### HOW TO COMPLETE THIS TASK
Search the data below for the word "agent" and copy each line that holds it.

### MATERIAL FOR THIS TASK
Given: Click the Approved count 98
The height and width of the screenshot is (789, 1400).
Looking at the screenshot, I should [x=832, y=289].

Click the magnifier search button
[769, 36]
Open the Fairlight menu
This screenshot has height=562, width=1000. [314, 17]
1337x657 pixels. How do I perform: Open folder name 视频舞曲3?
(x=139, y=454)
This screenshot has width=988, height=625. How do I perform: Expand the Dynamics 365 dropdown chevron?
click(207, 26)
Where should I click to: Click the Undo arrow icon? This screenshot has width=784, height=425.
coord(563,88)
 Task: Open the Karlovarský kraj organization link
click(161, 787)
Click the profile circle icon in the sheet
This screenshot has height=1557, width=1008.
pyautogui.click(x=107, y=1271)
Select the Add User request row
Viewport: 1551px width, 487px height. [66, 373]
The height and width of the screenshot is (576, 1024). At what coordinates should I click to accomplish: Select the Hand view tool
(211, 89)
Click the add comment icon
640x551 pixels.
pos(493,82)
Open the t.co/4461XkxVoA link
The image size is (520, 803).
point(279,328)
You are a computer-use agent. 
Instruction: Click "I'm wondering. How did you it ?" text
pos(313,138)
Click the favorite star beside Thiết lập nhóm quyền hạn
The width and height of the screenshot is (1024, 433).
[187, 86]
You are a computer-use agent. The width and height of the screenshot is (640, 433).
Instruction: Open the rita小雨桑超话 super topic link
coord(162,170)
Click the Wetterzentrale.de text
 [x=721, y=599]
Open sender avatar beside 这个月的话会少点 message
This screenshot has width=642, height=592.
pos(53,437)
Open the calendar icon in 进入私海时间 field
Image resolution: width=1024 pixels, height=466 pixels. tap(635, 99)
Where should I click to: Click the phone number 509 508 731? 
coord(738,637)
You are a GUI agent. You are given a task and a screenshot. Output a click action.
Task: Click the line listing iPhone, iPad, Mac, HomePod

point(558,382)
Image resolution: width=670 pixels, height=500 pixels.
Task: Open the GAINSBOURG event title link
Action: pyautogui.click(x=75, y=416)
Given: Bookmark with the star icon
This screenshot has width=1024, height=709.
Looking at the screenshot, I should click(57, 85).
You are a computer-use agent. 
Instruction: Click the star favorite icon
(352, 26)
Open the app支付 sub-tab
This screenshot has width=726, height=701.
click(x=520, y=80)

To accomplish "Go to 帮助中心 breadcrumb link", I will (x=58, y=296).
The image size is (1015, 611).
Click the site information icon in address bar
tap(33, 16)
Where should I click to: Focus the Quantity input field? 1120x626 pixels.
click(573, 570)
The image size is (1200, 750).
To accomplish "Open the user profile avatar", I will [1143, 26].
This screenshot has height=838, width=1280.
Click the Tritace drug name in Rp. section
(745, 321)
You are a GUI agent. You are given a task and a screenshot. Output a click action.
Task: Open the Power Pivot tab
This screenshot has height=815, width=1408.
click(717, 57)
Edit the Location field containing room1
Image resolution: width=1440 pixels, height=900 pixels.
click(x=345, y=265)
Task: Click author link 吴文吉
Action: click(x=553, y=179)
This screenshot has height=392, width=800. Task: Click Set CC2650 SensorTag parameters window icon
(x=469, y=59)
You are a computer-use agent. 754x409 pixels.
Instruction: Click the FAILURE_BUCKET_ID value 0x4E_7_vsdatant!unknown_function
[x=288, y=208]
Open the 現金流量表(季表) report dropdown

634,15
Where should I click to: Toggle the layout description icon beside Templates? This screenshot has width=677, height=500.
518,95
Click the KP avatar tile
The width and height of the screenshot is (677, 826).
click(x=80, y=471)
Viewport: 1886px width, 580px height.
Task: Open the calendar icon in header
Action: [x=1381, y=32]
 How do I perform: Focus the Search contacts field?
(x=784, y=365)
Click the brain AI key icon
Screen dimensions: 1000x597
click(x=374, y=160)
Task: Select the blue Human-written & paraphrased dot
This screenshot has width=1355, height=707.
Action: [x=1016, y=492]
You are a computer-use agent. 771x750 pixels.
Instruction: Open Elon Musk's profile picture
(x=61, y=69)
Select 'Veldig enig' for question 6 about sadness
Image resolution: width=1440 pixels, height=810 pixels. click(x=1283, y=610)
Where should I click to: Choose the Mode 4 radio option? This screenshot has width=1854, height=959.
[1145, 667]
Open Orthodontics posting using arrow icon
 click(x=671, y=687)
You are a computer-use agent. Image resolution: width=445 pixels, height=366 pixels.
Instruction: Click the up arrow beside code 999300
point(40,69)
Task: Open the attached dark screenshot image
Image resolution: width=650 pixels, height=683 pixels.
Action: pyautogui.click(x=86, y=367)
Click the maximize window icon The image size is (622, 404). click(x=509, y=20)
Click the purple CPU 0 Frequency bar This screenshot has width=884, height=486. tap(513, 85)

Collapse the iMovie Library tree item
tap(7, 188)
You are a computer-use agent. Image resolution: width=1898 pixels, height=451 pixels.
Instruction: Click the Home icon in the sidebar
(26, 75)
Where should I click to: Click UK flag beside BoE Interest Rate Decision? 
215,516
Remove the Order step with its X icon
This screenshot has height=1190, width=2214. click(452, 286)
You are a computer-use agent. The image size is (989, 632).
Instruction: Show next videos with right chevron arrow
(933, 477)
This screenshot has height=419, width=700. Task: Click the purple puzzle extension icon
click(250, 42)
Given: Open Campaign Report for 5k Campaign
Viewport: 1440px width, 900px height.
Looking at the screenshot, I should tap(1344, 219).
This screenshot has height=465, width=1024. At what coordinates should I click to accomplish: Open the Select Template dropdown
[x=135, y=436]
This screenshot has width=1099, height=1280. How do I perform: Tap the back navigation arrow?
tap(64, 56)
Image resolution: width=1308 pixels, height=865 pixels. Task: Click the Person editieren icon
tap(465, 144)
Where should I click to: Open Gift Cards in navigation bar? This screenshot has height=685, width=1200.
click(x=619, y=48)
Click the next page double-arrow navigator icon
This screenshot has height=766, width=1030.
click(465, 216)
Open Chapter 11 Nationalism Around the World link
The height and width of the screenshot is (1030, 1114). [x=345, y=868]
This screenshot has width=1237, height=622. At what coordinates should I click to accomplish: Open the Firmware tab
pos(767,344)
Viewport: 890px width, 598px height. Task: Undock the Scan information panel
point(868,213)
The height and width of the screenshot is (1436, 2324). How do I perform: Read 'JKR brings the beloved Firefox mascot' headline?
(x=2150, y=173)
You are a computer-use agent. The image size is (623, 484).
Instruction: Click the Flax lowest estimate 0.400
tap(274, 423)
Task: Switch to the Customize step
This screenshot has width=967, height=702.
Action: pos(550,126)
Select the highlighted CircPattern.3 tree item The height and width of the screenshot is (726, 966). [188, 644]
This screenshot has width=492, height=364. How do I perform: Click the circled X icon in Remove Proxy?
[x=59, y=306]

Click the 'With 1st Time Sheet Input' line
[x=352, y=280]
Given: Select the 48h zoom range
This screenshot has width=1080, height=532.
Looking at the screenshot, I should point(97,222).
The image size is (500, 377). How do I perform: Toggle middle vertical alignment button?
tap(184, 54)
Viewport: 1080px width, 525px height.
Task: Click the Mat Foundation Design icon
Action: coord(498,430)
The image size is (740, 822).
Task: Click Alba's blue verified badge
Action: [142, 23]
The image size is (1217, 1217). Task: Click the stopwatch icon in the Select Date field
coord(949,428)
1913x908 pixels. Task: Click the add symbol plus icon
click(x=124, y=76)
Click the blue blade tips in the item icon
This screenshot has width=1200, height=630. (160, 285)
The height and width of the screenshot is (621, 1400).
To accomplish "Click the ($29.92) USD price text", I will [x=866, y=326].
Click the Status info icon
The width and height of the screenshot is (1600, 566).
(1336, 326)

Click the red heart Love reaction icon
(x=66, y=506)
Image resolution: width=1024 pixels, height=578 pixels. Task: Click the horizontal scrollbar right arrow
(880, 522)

### ANSWER TO THIS EXERCISE
You are a computer-use agent. 
You are a computer-use agent. The width and height of the screenshot is (640, 433).
You are a GUI agent. You are given a task and a screenshot. Output a click action.
You are a computer-use agent. 
You are a GUI agent. You are given a task and a screenshot. Output a click action.
You are a computer-use agent. 754x409 pixels.
You are a computer-use agent. 771x750 pixels.
You are a computer-use agent. Image resolution: width=445 pixels, height=366 pixels.
You are a computer-use agent. Image resolution: width=1898 pixels, height=451 pixels.
You are a computer-use agent. The image size is (989, 632).
You are a computer-use agent. The image size is (623, 484).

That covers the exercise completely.